Thats awesome man! Just think, without the 3 misset sight you could of shot a 516. Thats great shooting for your first go-around. Fun isnt it? You can only improve now, great shooting!


----------



## tabarch (Sep 20, 2006)

absolutly FantasticTo shot a 500 on your first time out, it took me a year to get over the 500 mark and you did it one try:thumbs_up


----------



## south-paaw (Jul 3, 2006)

nice job indeed !.. your ahead of the "curve" so to speak. mental mistakes are part of the game ( happens to all of us ..:wink: ).. pick up those few points everytime you can !! :thumbs_up:thumbs_up


----------



## Unclegus (May 27, 2003)

Me thinks I see another convert....:cocktail:


----------



## Archer Dude (Mar 16, 2008)

Wow, I was just looking at another thread where guys were posting their scores in Field Archery. 

Those guys are listing scores from 530 and up with a couple shoting 555 out of 560.

I guess I still have some work to do.

I had a good time and a good start today anyway.
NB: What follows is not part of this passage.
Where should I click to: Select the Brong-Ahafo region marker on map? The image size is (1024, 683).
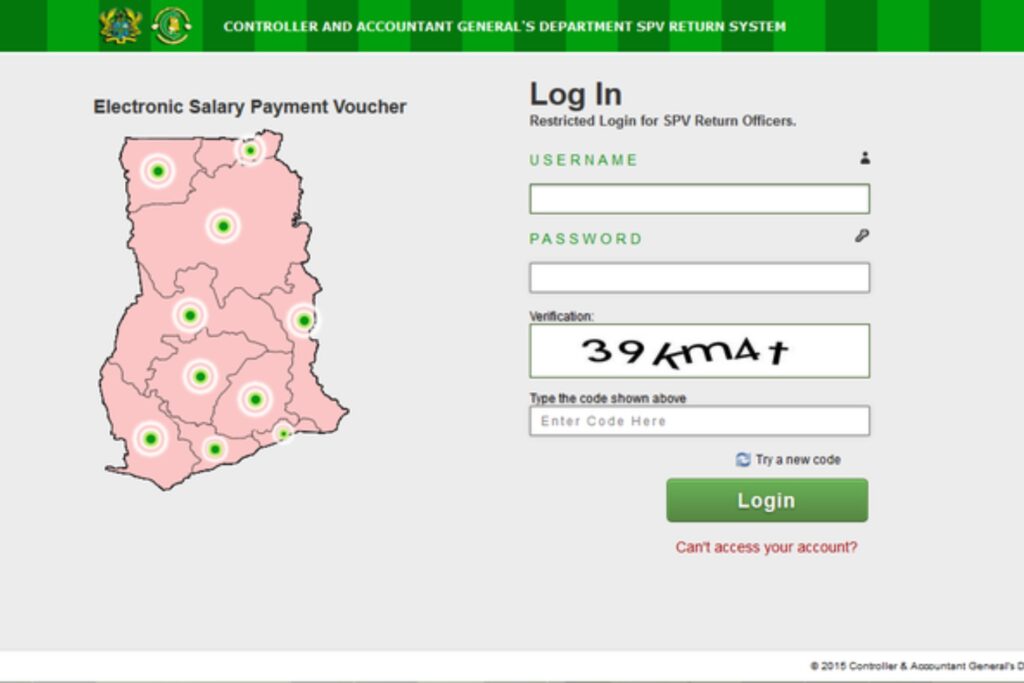click(x=190, y=316)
From my point of view, it was good just to be able to shoot 112 shots without totally falling apart in pain.

55 years old and 3 years into archery and I am having a blast. Wish I picked up the sport when I was younger.

Best wishes.


----------



## ROSKO P (Mar 2, 2009)

That is some good shooting. Were did you shoot at?

Just a couple of thoughts. Your set up is kinda between two classes.
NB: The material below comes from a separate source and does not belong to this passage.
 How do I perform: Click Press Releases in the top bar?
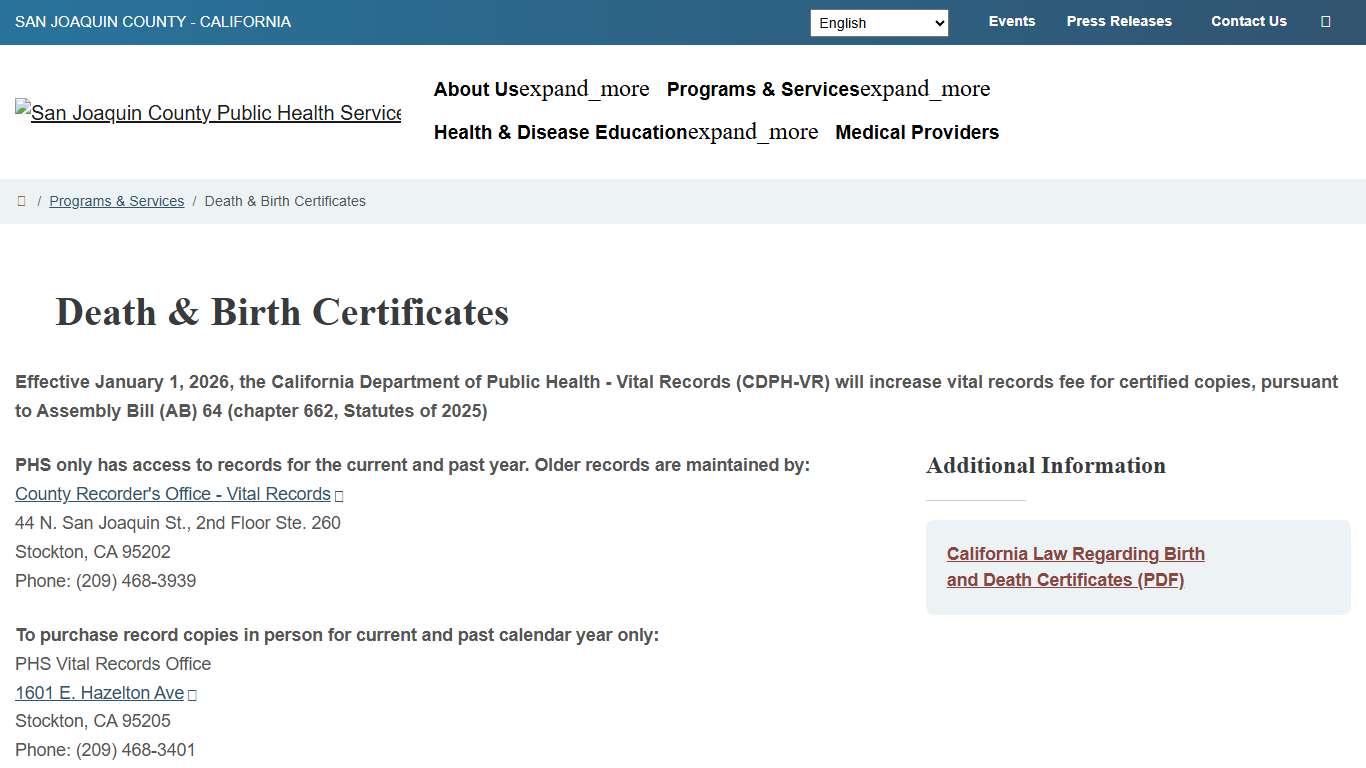[x=1119, y=21]
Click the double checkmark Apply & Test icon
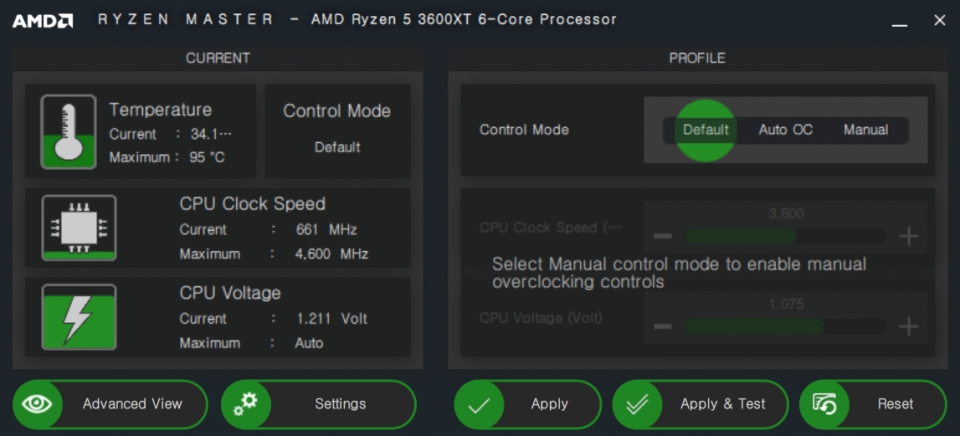 point(637,405)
Freestyle, which allows moveable sights (scopes), any length and type of stabilizer set up, and release. 

Bowhunter Freestyle, which allows, I believe, up to 5 fixed pins, 12 inch stabilizer and back bars, and release. You can not move your pins once you start.

You are at a disadvantage shooting your set against scopes and long stabilizers. Most scores in the 540 and above are done with a true Freestyle set up, but can be done with the fixed pin set up, after learning to gap the pins. Take a look at the outdoor national scores in the two classes and you can see the comparision.

It sounds like you are a good shot, and would benifit in maximizing your set up to one or the other.

By the way, you are eligible to shoot senior class at the age of 55yrs.


----------



## Archer Dude (Mar 16, 2008)

I shot at White River Bowhunters Club in Bedford, Indiana.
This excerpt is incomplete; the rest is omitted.